Short problem A: In the Lustre email, which benchmarks and tests were run on the test Gentoo cluster system?
Short problem B: Duplicate everything in the Lustre email from "There are problems" down to "difficult to deal with.".

Reading text:
◆ ◆ ◆
From: Bryan Green <[EMAIL PROTECTED]>
Date: Wed, 06 Dec 2006 16:33:12 -0800
"John R. Dunning" writes:
> From: "Daniel van Ham Colchete" <[EMAIL PROTECTED]>
> Date: Tue, 5 Dec 2006 19:15:49 -0200
>
> Question: would you use Lustre 1.6 now or you would wait until the
> official version is out?
>
> If I had to ship today, I'd probably ship the 1.6b5 code. I find lustre
1.4
> much more of a headache to configure and manage. Thankfully, I don't
have to
> ship today; I expect by the time I do, cfs will have released the real 1.6
> code.
It is encouraging to hear that you are willing to base a product on Lustre
1.6.
There are problems either way, but based on my experience, I believe 1.6 is a
better choice, at least for the kind of situation I'm expecting to see.
That's based partly on the fact that in my testing I've seen a pretty small
quotient of out-and-out bugs (though there are a couple which are pretty
annoying) and partly on the fact that configuration and management-wise, 1.6
is way easier to deal with. Part of what I expect will be happening in
deployments is to be building lustrefs's on the fly, under control of some
kind of configurator thingie. For that kind of task, 1.4 would be much more
difficult to deal with.
We have a test gentoo cluster system which runs with lustre as its rootfs. It
essentially "just works". I've run numerous benchmarks and tests on it,
including bonnie, iozone, ltp, and assorted bits of application code; for the
most part it's been trouble-free, and the performance is generally pretty
good. There are a few areas where, due to the properties of lustre, things
run unexpectedly slow, but for my purposes, they're all things that can be
lived with. What I conclude from all that is that it's good enough for me to
consider shipping it as part of a product while still being able to sleep at
night :-}
Are you by any chance willing to share some of your knowledge about
installing Lustre on Gentoo with others? :)
◆ ◆ ◆
Data:

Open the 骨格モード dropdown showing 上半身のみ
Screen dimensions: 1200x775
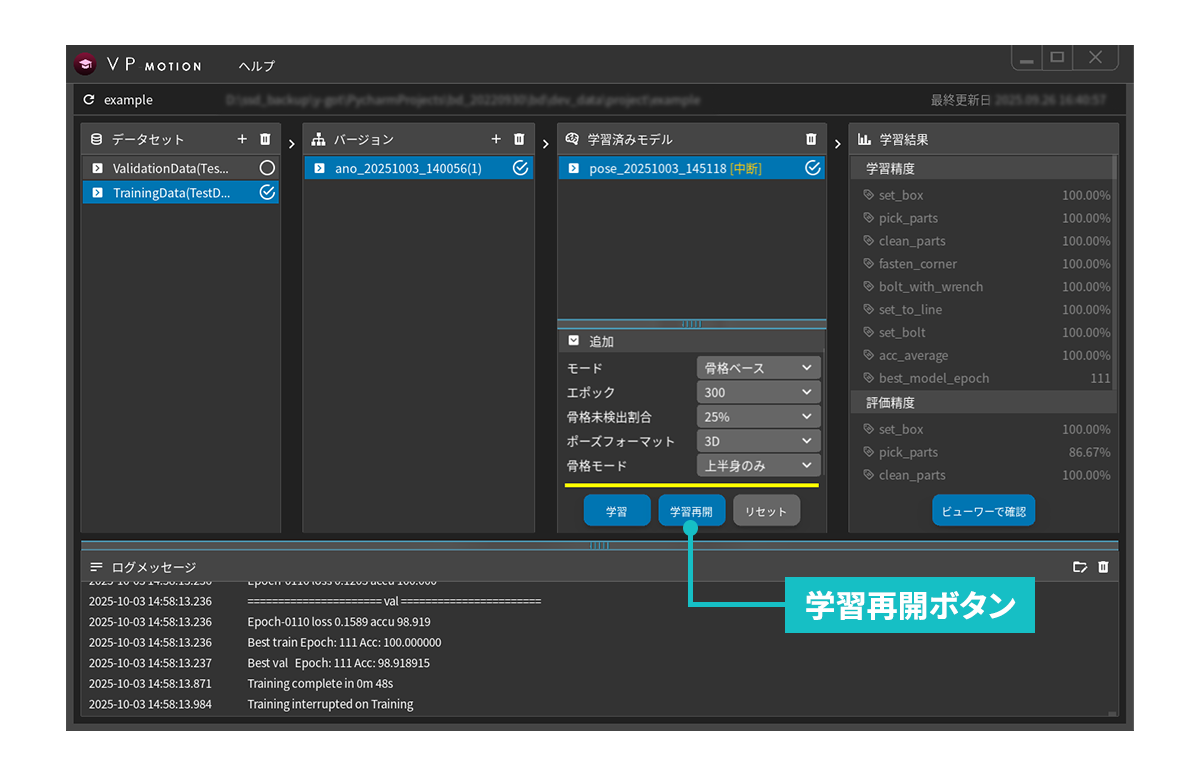tap(758, 465)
◆ ◆ ◆
Result A: Bonnie, iozone, ltp, and assorted bits of application code.

Result B:
There are problems either way, but based on my experience, I believe 1.6 is a
better choice, at least for the kind of situation I'm expecting to see.
That's based partly on the fact that in my testing I've seen a pretty small
quotient of out-and-out bugs (though there are a couple which are pretty
annoying) and partly on the fact that configuration and management-wise, 1.6
is way easier to deal with. Part of what I expect will be happening in
deployments is to be building lustrefs's on the fly, under control of some
kind of configurator thingie. For that kind of task, 1.4 would be much more
difficult to deal with.